Background: The impact of psychosocial states, such as depression or anxiety, and social support on the outcomes of stable outpatients with mild heart failure (HF) has not been evaluated in the "real world" clinical practice.
Methods and results: In the present study, 139 patients with a prior history of admission for HF provided the baseline demographic, clinical, socio-environmental, and psychosocial information. Cardiac death or re-admission because of worsening of HF was monitored during the follow-up period of 1 year. The prevalence of depression and anxiety were 37% and 37%, respectively, in HF patients.
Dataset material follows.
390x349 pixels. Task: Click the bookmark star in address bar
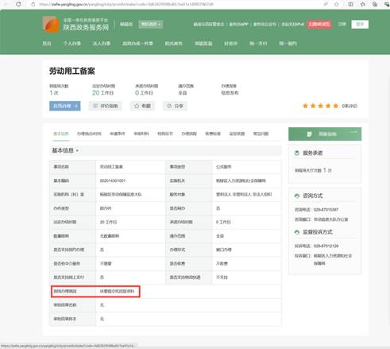337,4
Depression was independently associated with male (sbeta=-0.36, P=0.01), social ties (sbeta=0.22, P=0.04) and low social support (sbeta=-0.39, P<0.01). Anxiety was associated with alcohol drinking (sbeta=0.22, P=0.04), brain natriuretic peptide > or =200 pg/dl (sbeta=0.35, P<0.01), and low social support (sbeta=-0.28, P=0.01). Kaplan-Meier analysis demonstrated that patients with anxiety (log-lank test; P<0.01) and lower scores of social support (P<0.01) had a higher rate of HF-related re-admission.
Conclusions: Anxiety and low social support were independently associated with HF-related re-admission, which indicates the need for their inclusion in the assessment and management of HF.